In the fifth and sixth chapters, the economic geographical approach introduced previously is ostensibly advanced, and arguments are comprehensively linked to the main narrative of the volume. First, the author asserts that from the late 1980s, the neoliberal reforms predicted and projected a “rule-governed economic space as ‘the island of rights’”. In the 1990s, this idea was further supported by NAFTA. However, this project, now termed as “NAFTA island,” remained barely an archipelago codependent on the illicit economy that covetously enlarged transnationally and has come to feed the other half of the population (151). In the final chapter, Lomnitz turns to his previous lectures and arguments and explains how the new form state in Mexico, already estranged from police and judicial institutions, applies a teleological discourse that primarily represents the catastrophic effects of its policies and unfulfilled responsibilities to “contingencies” (182).
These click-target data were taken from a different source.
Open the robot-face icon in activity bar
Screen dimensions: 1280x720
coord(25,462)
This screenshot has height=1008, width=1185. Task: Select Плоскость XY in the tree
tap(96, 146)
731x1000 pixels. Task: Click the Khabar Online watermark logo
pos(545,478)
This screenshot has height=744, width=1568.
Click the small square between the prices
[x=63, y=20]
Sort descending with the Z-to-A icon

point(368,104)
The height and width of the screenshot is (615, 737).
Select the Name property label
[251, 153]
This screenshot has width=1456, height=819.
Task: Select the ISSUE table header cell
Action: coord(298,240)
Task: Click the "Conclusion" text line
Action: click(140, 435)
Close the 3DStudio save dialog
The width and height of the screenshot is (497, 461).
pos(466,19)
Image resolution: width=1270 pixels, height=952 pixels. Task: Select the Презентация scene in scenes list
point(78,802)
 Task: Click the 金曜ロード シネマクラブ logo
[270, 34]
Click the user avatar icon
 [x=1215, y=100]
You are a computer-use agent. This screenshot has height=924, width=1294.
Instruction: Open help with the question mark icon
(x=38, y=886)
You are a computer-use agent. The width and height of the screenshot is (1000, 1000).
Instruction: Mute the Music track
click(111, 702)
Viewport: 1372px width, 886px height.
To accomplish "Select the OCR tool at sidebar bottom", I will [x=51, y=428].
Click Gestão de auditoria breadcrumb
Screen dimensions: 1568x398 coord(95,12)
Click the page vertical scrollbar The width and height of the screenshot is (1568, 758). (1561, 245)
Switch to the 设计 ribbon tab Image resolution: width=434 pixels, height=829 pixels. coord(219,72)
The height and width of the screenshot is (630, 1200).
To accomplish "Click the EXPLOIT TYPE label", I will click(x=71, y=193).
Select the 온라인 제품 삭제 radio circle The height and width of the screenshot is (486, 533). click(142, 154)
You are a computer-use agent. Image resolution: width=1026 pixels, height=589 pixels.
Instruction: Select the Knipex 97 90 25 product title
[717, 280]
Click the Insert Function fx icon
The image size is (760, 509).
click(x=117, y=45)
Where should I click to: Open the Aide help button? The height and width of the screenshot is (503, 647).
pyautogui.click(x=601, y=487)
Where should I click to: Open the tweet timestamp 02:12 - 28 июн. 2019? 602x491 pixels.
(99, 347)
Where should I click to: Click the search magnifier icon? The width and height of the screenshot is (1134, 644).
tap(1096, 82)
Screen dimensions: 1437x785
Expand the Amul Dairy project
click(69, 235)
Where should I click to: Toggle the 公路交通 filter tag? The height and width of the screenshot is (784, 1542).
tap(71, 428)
This new code of conduct, “circumventing any governmental responsibility in the matter” (184), vividly materialized during the COVID-19 pandemic when Mexican citizens were forced to endure an “exit, voice, or loyalty” order as in Hirschman’s model, and hedging in their “strategic bets” to their social networks as a survival strategy (189–90).
All in all, Lomnitz breaks new ground by providing intriguing conceptual approaches and thematic directions as he convincingly fills the content of his arguments with consistent and striking material to those interested in understanding Mexican politics and organized crime in the region in Sovereignty and Extortion: A New State Form in Mexico with undebatable expertise. His contribution to the existing literature is appreciated. Nonetheless, despite its powerful and enriching narrative, it is imperative to remember that the volume is a collection of intellectual talks addressing an academic audience primarily; thus, a small quantity of reconnaissance about the modern politics in Mexico would render the reader to follow Lomnitz’s core insights and historical narrative conveniently.